- The Washington Times - Sunday, January 14, 2001

Two of Germany's Cabinet ministers stepped down Tuesday in a furor over mad cow disease that was more a statement about Germany's phobias than its realities. There have only been 10 established cases of the disease in cattle there, but the agriculture and health minister have been widely criticized for not correctly handling said "outbreak" of the disease.

In the wake of the first discovery of the disease in a cow last fall, Health Minister Andrea Fischer, a Greens member, made a villain of the farming industry which she said put financial interests before consumer health. Let it be noted here that not a single consumer has died from eating the beef in Germany. But Mrs. Fischer, who is partial to ecological farming practices, warned Germans on the eve of the Christmas holidays that sausage just might be dangerous. Now the wiener-deprived nation is being bombarded with lists of which wursts fall into the partial-risk, high-risk and low-risk categories. Beef sales have plummeted, and chicken has become a hot item.

Agricultural Minister Karl-Heinz Funke, a Social Democrat, took to writing poems promoting beef production to let out his frustrations. His staunch pro-beef stance did little to help things, and the quarreling couple was never able to agree on a plan to reform the farming sector. Chancellor Schroeder seemed to accept their resignations with relief. On Wednesday, he installed replacements who would be more consumer-friendly and who would promote cow processing in greener pastures.

Unfortunately, those ministerial casualties appear to be just the beginning of the beef phobia. Spanish newspapers took up the hysteria Wednesday, and held up the German resignations as an example to be followed by their own ministers. A whopping five cows had died there of the disease, causing beef sales to plummet 25 percent in Spain.

Now consider the case of the United Kingdom, where 100,000 cows have been infected with the disease and 80 people have died in Britain of the human version of the disease. Not a single minister has had to step down, and the people, if anything, are merely frustrated with being told they are not allowed to eat beef.

The panic that Germany is spreading is more likely related to hypochondria than heifers. Europeans would do well to leave the madness to the cows.

• • •

* [TASK ITEM] From the mad cow disease piece, write out everything from "Now consider the" down to "to the cows.". None of the items is needed here.

• • •

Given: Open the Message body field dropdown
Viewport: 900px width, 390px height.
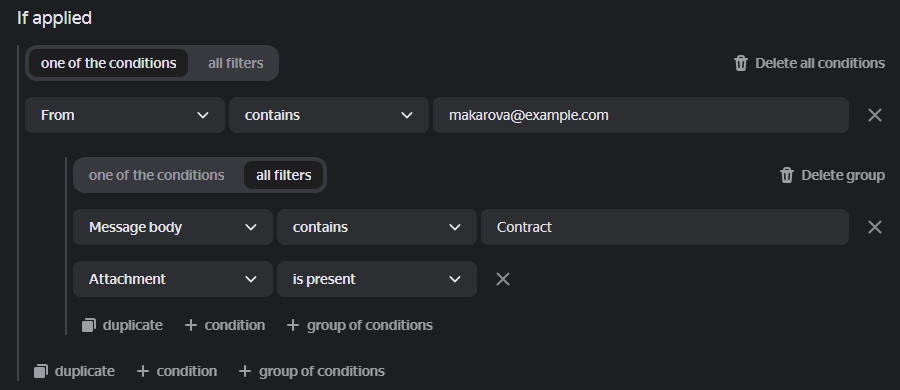Looking at the screenshot, I should coord(173,227).
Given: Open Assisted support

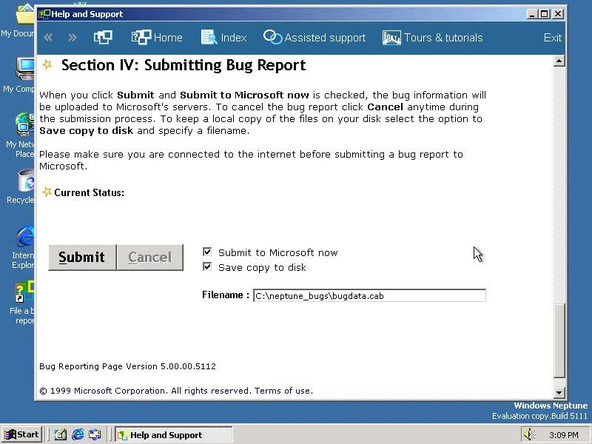Looking at the screenshot, I should (x=314, y=37).
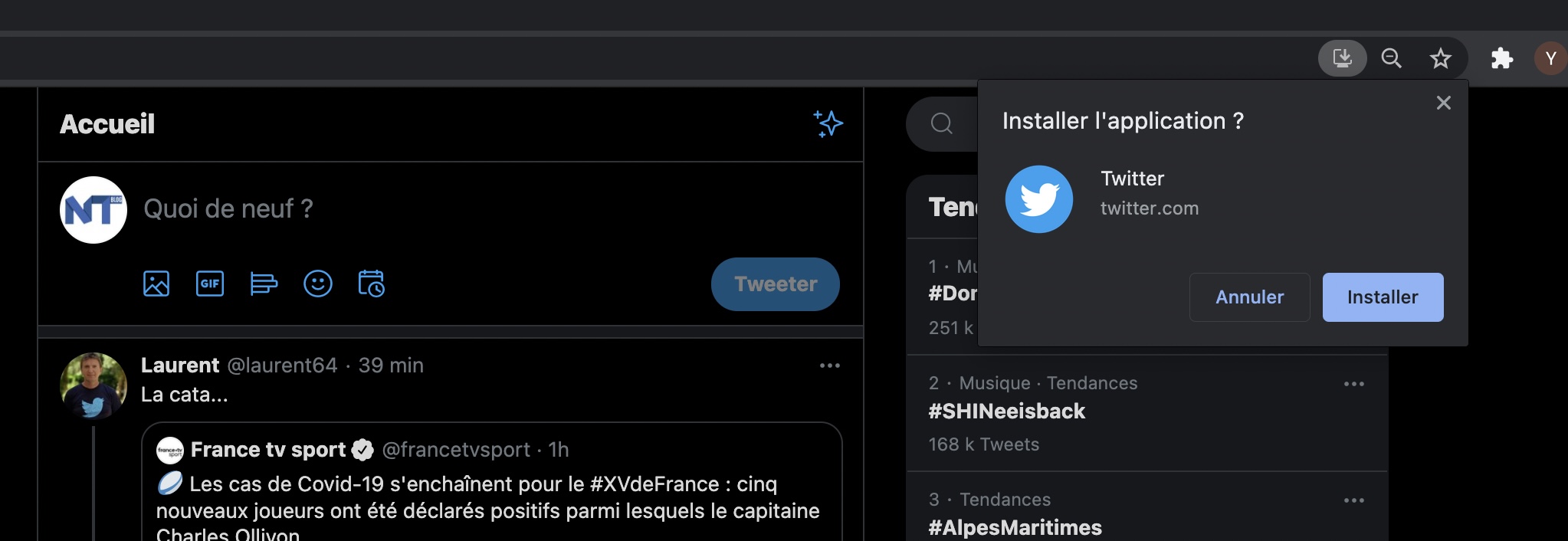Expand options for #AlpesMaritimes trend
The image size is (1568, 541).
click(1353, 500)
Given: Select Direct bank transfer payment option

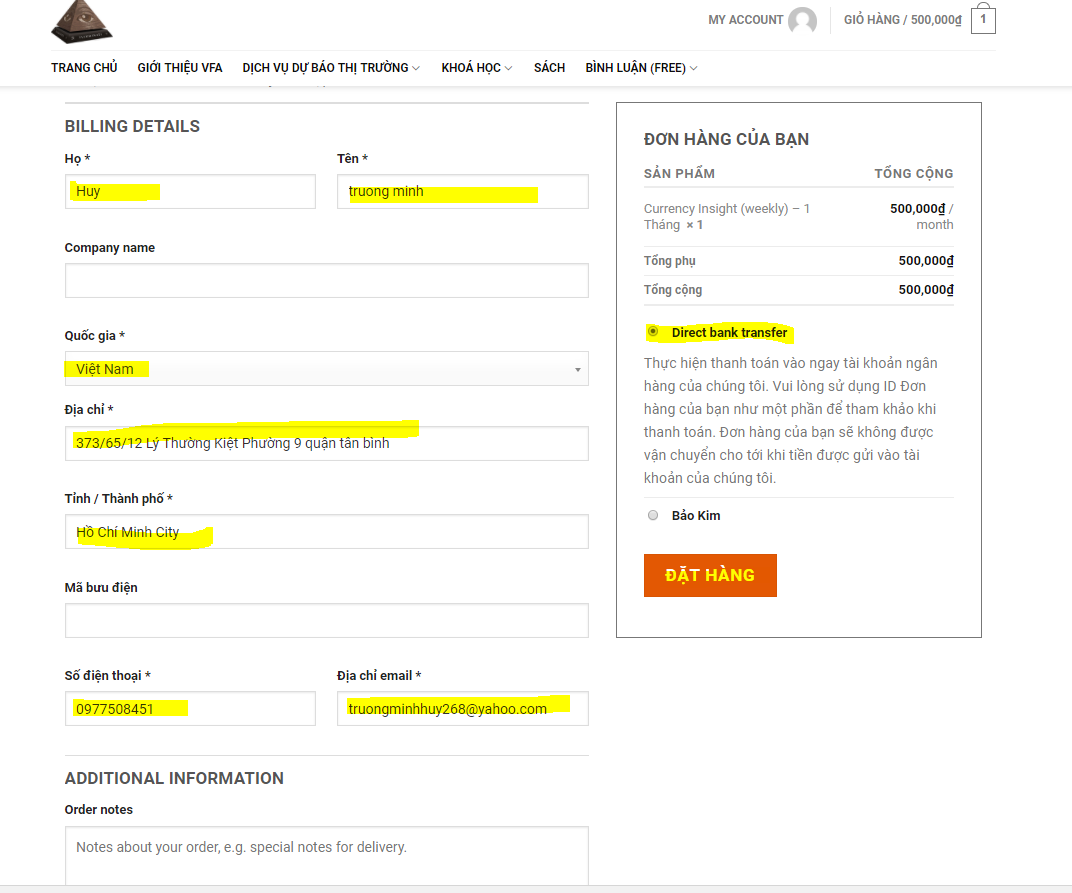Looking at the screenshot, I should point(653,331).
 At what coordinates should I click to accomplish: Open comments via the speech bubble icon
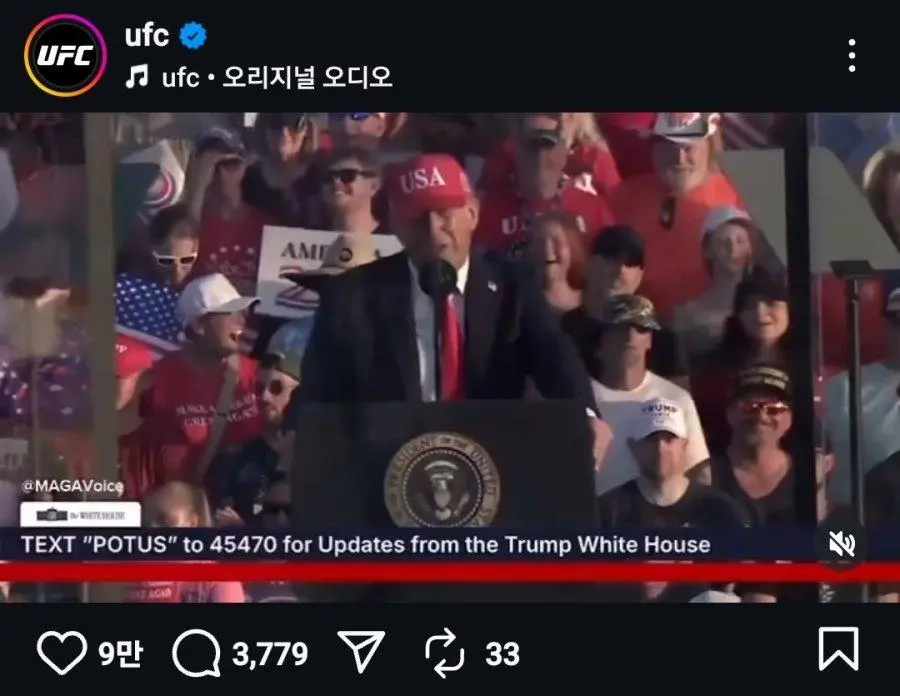pos(196,654)
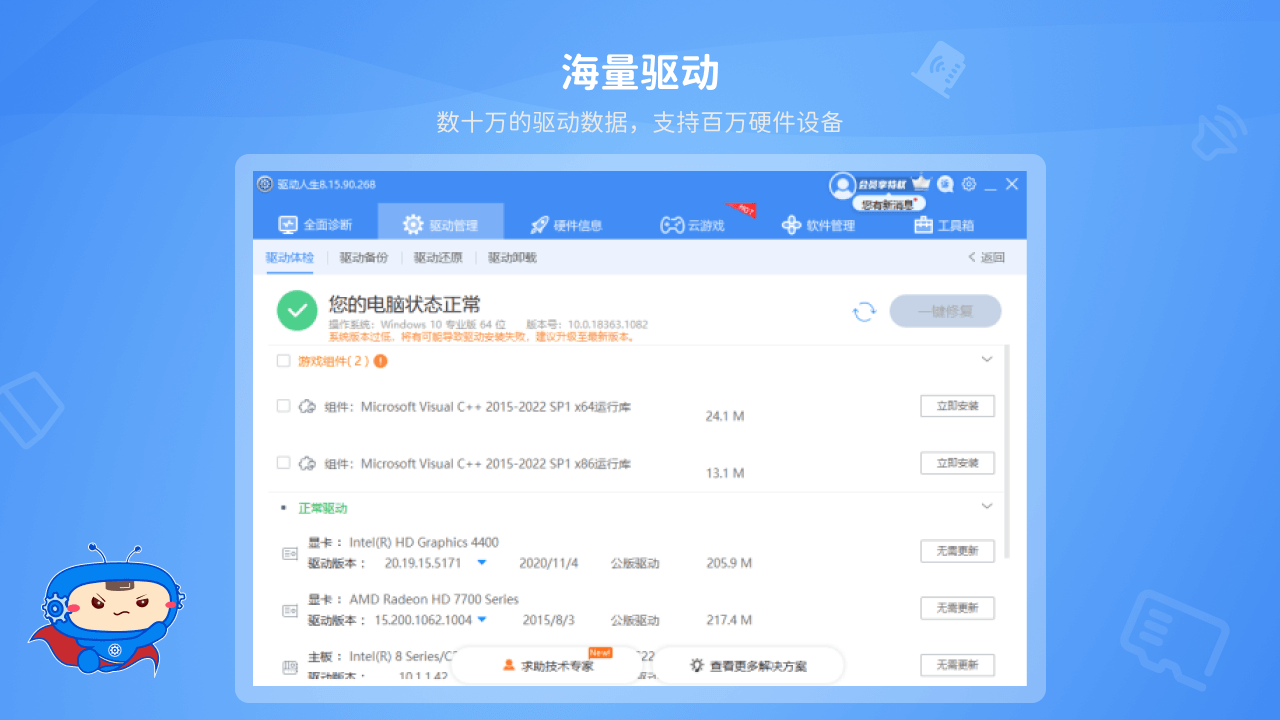
Task: Click the 一键修复 repair button
Action: point(944,311)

• • •

* [OUTPUT BELOW]
Now consider the case of the United Kingdom, where 100,000 cows have been infected with the disease and 80 people have died in Britain of the human version of the disease. Not a single minister has had to step down, and the people, if anything, are merely frustrated with being told they are not allowed to eat beef.

The panic that Germany is spreading is more likely related to hypochondria than heifers. Europeans would do well to leave the madness to the cows.